You can study the context by using the construction in slot lambda calculus!
For example:
(_ = _)(_ + _) = (_ + _ = _)
This new construction has 3 empty slots.
You now have two choices:
(_ + _)shall have a unique meaning for(_ + _ = _).(_ + _)shall have same meaning wherever it is used.
The 2nd option is called “context free”. It means whenever you see the pattern (_ + _) you can reuse the same rules.
Since you can construct any pattern you like, you can create one pattern for each meaning you assign to your language. When you have done this, there is a proven technique in slot lambda calculus that shows how you can be sure that all edge cases are checked, such that all expressions are either invalid or assigned to a rule.
A “meaning” in this sense corresponds to a set of rules that decides what you should do when encountering a specific pattern. The semantics of a pattern is only well defined when the rule is deterministic, such that the same action is repeated when the pattern occurs over and over.
OK, now let us have some fun: We want to create a tiny language for describing what happens in a romantic novel.
(_ loves _)(<name>)(<name>)
(_ hates _)(<name>)(<name>)
(_ ignores _)(<name>)(<name>)
(_ see _)(<name>)(_)
(_ see _)(<name>)(<name>)
(_ see _ loves _)(<name>)(<name>)(<name>)
(_ see _ hates _)(<name>)(<name>)(<name>)
(_ see _ ignores _)(<name>)(<name>)(<name>)
(_ see _ see _ loves _)(<name>)(<name>)(<name>)(<name>)
(_ see _ see _ hates _)(<name>)(<name>)(<name>)(<name>)
(_ see _ see _ ignores _)(<name>)(<name>)(<name>)(<name>)
This language can describe relationships, e.g. Bob loves Alice,
but can also describe events that affect relationships e.g. Bob see Alice loves Carl.
With this tiny language, we can write some “code”:
Bob loves Alice.
Alice loves Carl.
Bob see Alice loves Carl.
Bob hates Carl.
Carl see Bob hates Carl.
Carl ignores Bob.
Carl see Alice.
Carl loves Alice.
Bob see Alice see Carl loves Alice.
...
Can you visualize a story from something like this? I can, I wrote it down, and it was fun. :P (no, I will not share it)

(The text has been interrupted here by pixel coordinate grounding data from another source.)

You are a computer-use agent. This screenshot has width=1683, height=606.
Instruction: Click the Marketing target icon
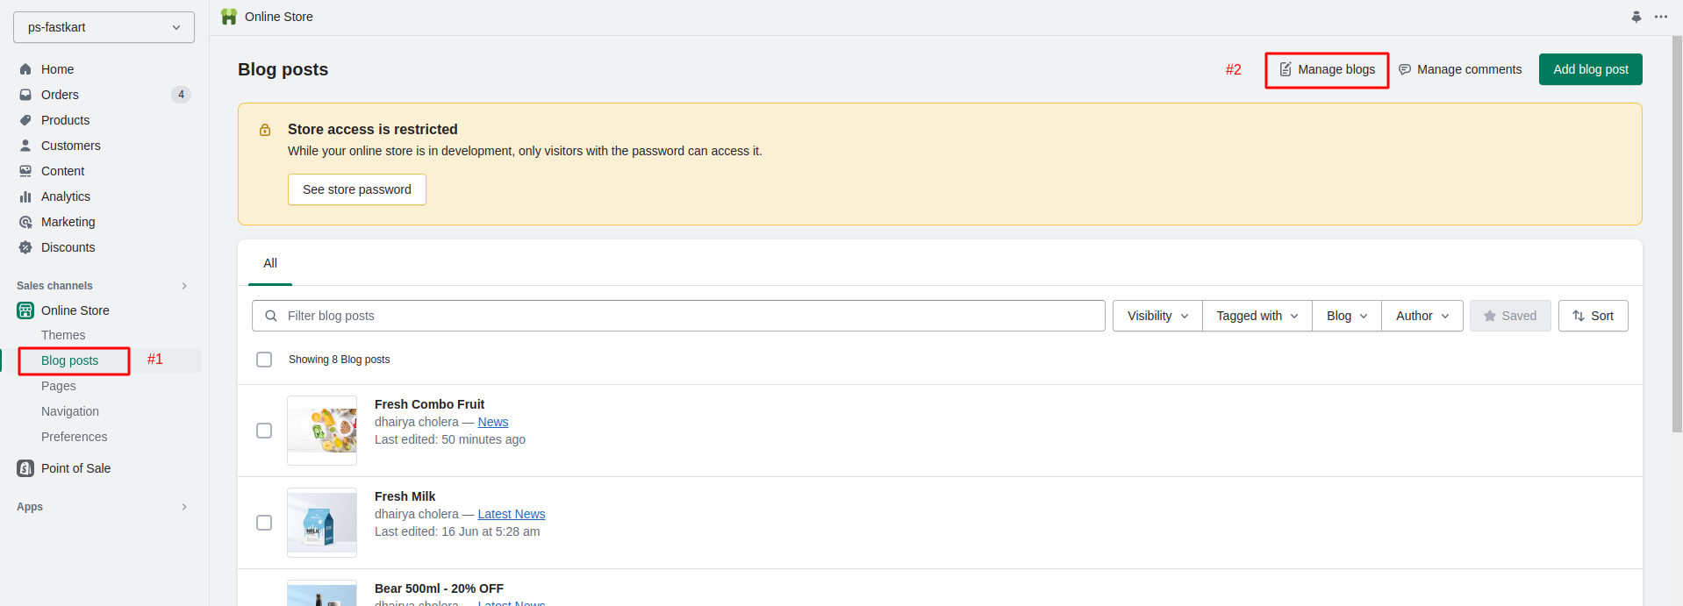(x=25, y=222)
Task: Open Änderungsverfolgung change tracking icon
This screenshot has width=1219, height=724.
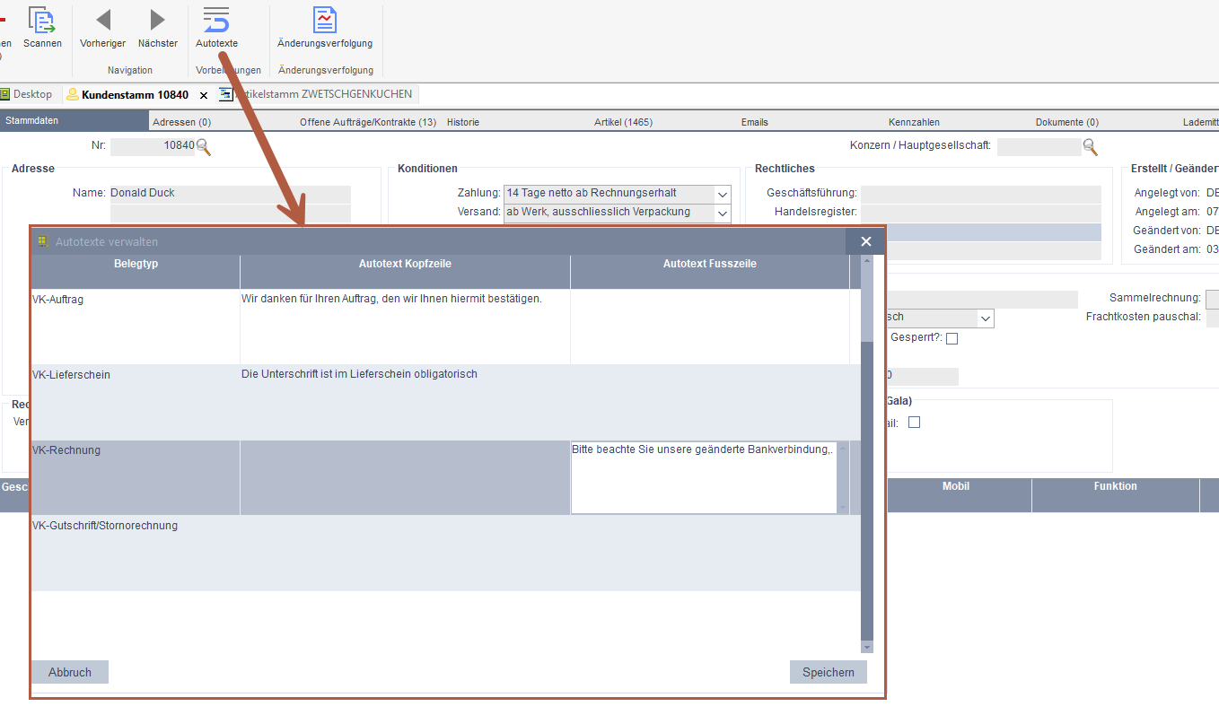Action: pos(324,22)
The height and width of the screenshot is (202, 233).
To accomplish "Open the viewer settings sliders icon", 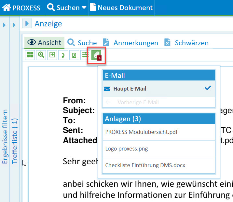I will [85, 55].
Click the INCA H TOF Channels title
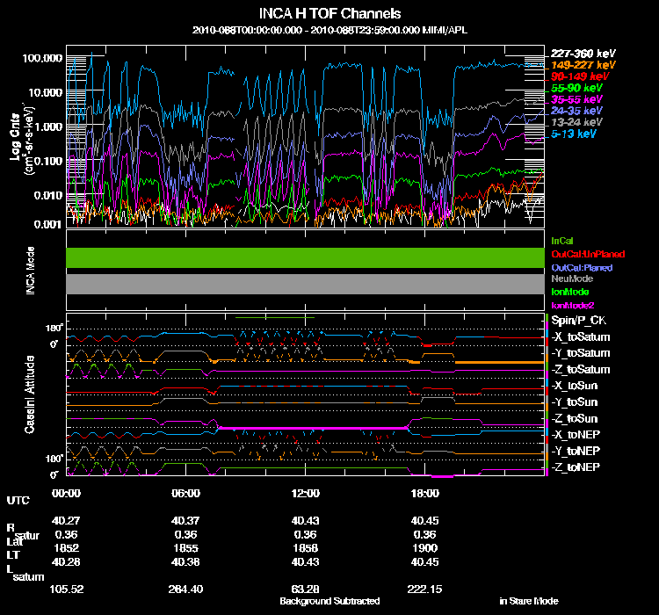This screenshot has width=659, height=615. (330, 14)
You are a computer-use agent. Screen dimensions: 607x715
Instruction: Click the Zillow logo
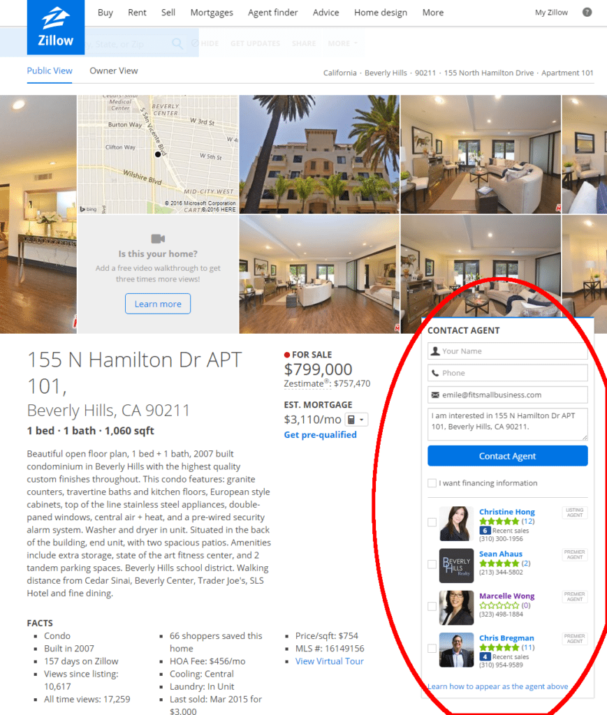coord(56,27)
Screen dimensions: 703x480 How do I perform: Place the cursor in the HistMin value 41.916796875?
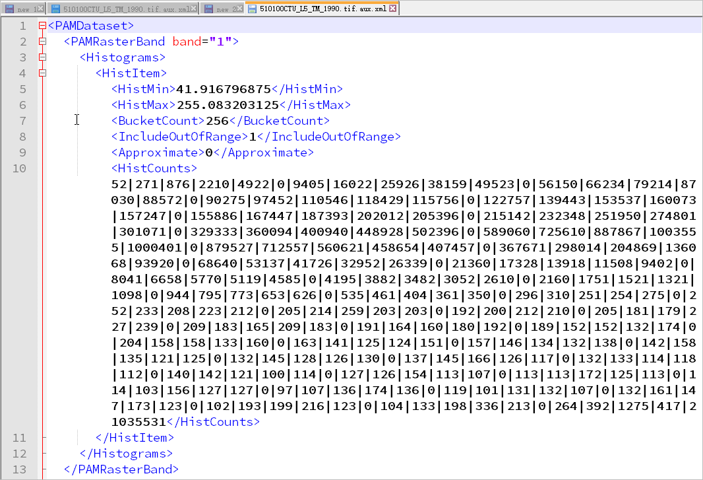point(223,89)
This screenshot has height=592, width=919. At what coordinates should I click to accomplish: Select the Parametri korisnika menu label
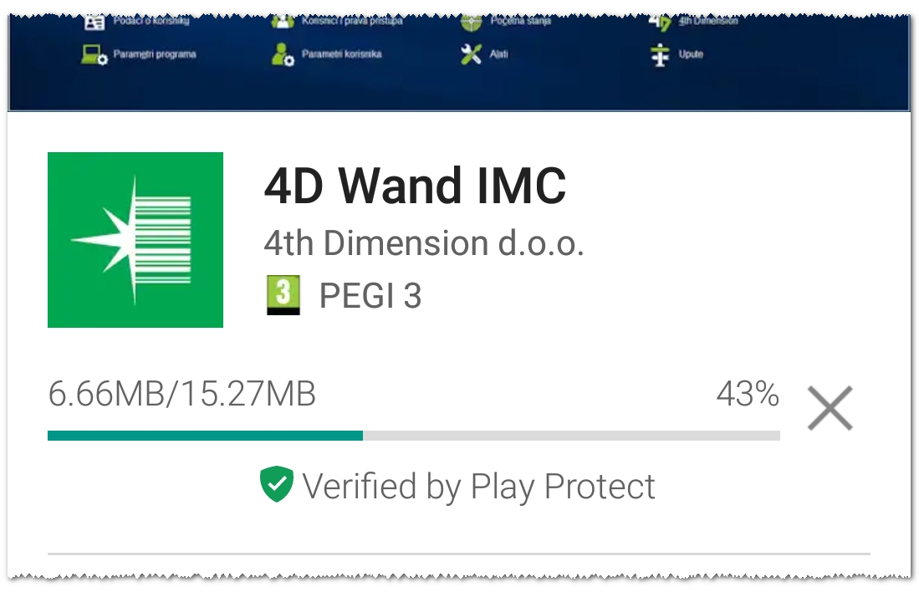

The big idea of formal languages is that you can give your own thoughts some new structure. You don’t have to think “with” the structure like a computer, but think of the world inside it.
Just create a tiny language, write something random, and watch your thoughts become alive!
Slot lambda calculus is the latest technique I use to study path semantics. Path semantics grounds meaning using functions, in a powerful way that allows us to reason about a mathematics and programs. In the attempt to formalize path semantics, I built a lot of other tools to make it easier for me to wrap my head around things. I am getting closer, slowly, but it goes forward!
This is why it has been so hard to study path semantics: There are hundreds of edge cases to check!
If you have N patterns, then you get at least N^2 cases you need to give an interpretation,
so see if it makes sense to use the pattern in that context.
For example, with 6 patterns you get 36 cases, but increase to 12 and you get 144!
I am not sure how many patterns that are required in a practical and convenient notation. 20? 30?
The reason we know path semantics is hard to formalize is because of the simple properties of slot lambda calculus. Until recently it was a complete mystery for me how to check all the cases. With slot lambda calculus it is possible to create map and measure progress.